* _WHAT YOU HAVE TO DO_
Reproduce the chromosome passage word for word, from "Least number of" up to and including "by INTERPRO software.".

* _SOURCE TEXT_
------

Nearly 43% of the DNA potentially encodes proteins. Chromosome 3 harbours unexpected guest like 5 kb chloroplast DNA. Chromosome 3 containing a number of genes which are homologous to human disease genes. Human genome project has been published. Based on the analysis of human genes, several clues can be had about functions of these genes in plant.
Least number of genes could be seen in chromosome 4 (3,825). The total length of the chromosome is 17,549,867 bp. with its top arm occupies 3,052,106 bp. The average length of genes in chromosome is around 2,138 bp while average peptide length is 448 bp. Total numbers of exons and introns accommodated in chromosome 4 are 20,090 and 16,240 respectively. The total prediction (3,825) coded by genes in chromosome 4 was characterised by INTERPRO software.

------

* _EXTRACTED INFORMATION_
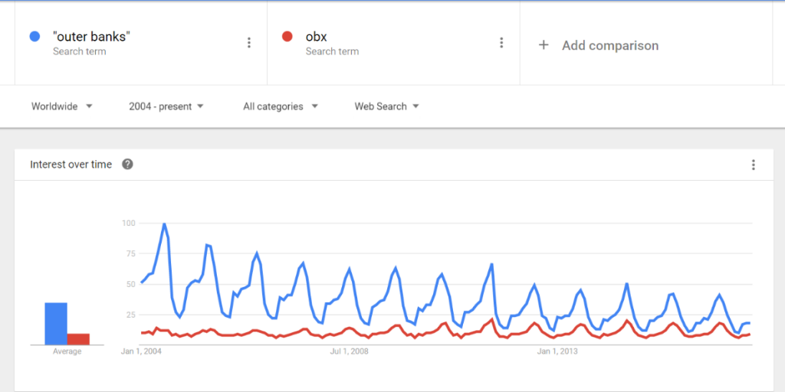Click the red dot beside obx
The height and width of the screenshot is (392, 785).
287,36
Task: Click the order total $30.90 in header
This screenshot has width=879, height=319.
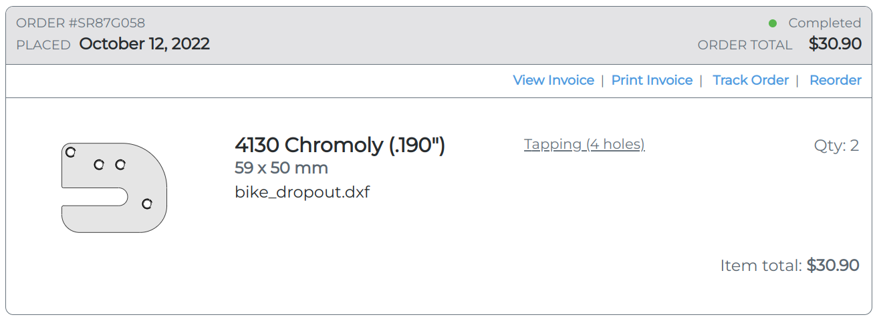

------

* _SOLVED EXERCISE_
Least number of genes could be seen in chromosome 4 (3,825). The total length of the chromosome is 17,549,867 bp. with its top arm occupies 3,052,106 bp. The average length of genes in chromosome is around 2,138 bp while average peptide length is 448 bp. Total numbers of exons and introns accommodated in chromosome 4 are 20,090 and 16,240 respectively. The total prediction (3,825) coded by genes in chromosome 4 was characterised by INTERPRO software.